Apple's Tim Cook lashes out at US government over encryption and 'backdoor' access

Apple chief executive, Tim Cook, is reported to have lashed out at senior White House officials during a disagreement over encryption and granting the government backdoor access.

The Apple boss met with US administration officials and heads of intelligence agencies, including the NSA and homeland security, to discuss a variety of counterterrorism issues with representatives from Facebook, Twitter, Cloudflare, Google, Drop Box, Microsoft, and LinkedIn.

People briefed on the meeting told The Intercept that Cook criticised the White House for suggesting that the encryption technology being used by these companies should have ‘backdoors’ built in, to combat terrorist use of encrypted communications.

He called on the government to deny repeated requests from FBI director James Comey for special access for law enforcement to the company’s platforms.

An exchange between Cook and Attorney General Loretta Lynch is said to have become heated after Lynch pushed the need for a “balance” between privacy and national security.

Despite growing pressure on tech companies to sacrifice encryption for the sake of public safety, Cook has remained steadfast in his opposition to allowing government access to Apple’s services.

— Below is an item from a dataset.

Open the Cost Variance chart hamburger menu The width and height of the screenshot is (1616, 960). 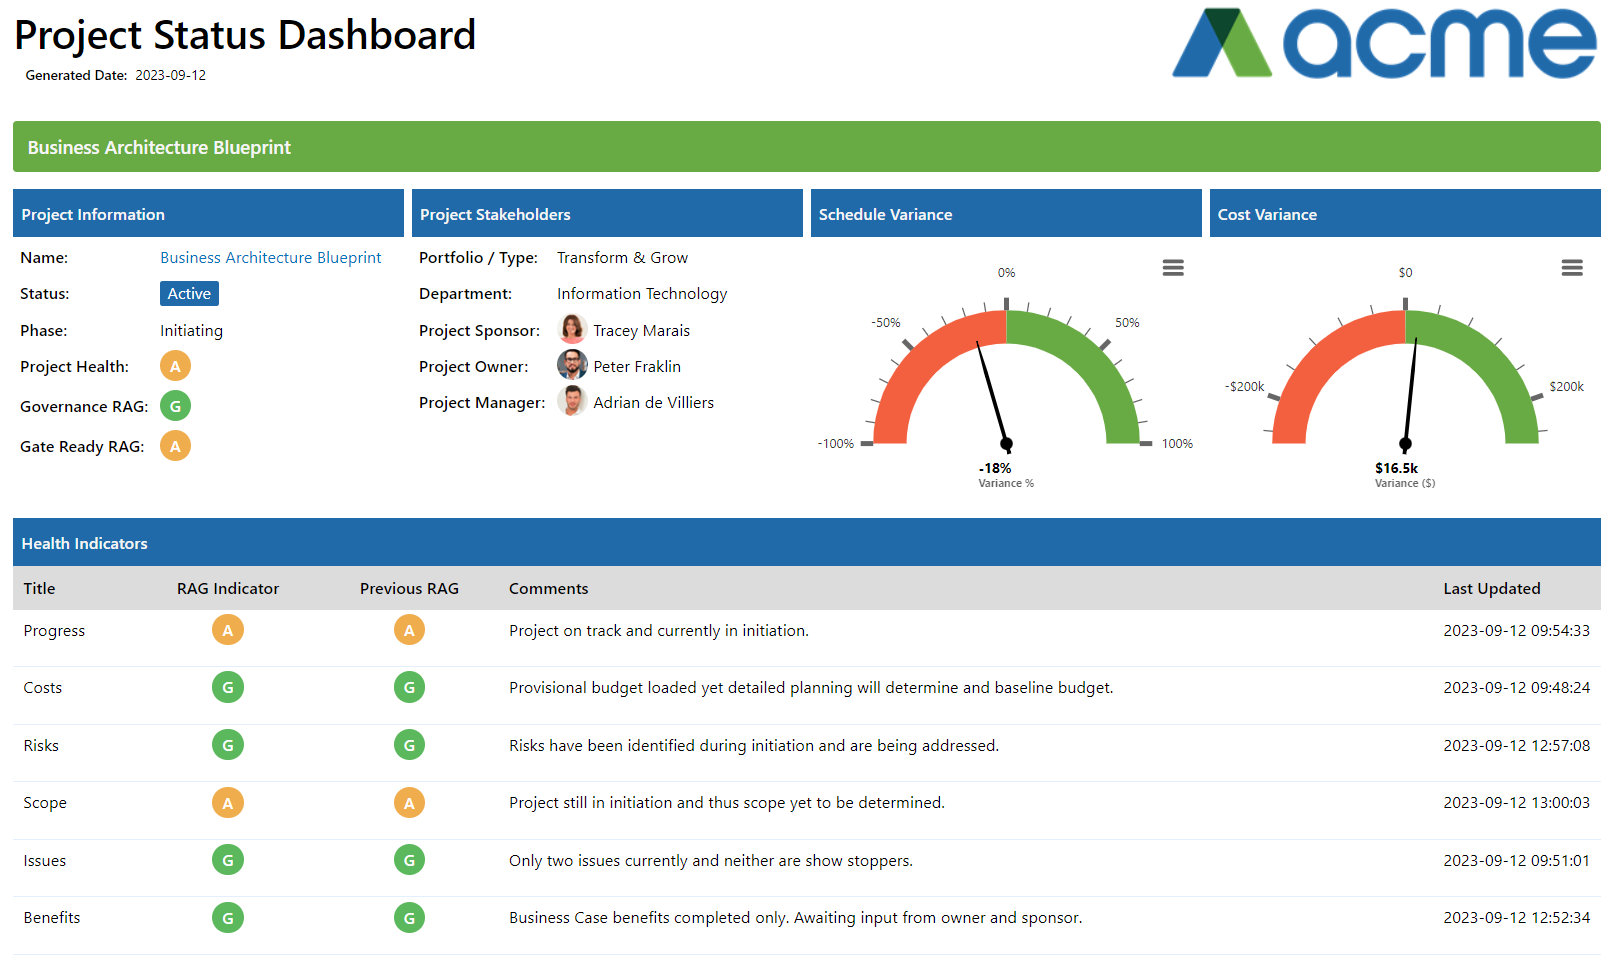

In June 2015 he publically defended strong-encryption in a speech to Washington. In it he said: “Some in Washington are hoping to undermine the ability of ordinary citizens to encrypt their data. We think this is incredibly dangerous. If you put a key under the mat for the cops, a burglar can find it, too.”

A few months after this the company refused to comply with a court order to hand over data sent between two iPhones on iMessage because of iMessage’s encryption.

The news of the clash sheds light on the growing tensions between technology companies’ stance in opposition to governments and intelligence agencies. In the wake of the Paris attacks Apple teamed up with Microsoft, Google, Samsung, Twitter, Facebook and 56 other technology companies to reject calls for weakening encryption.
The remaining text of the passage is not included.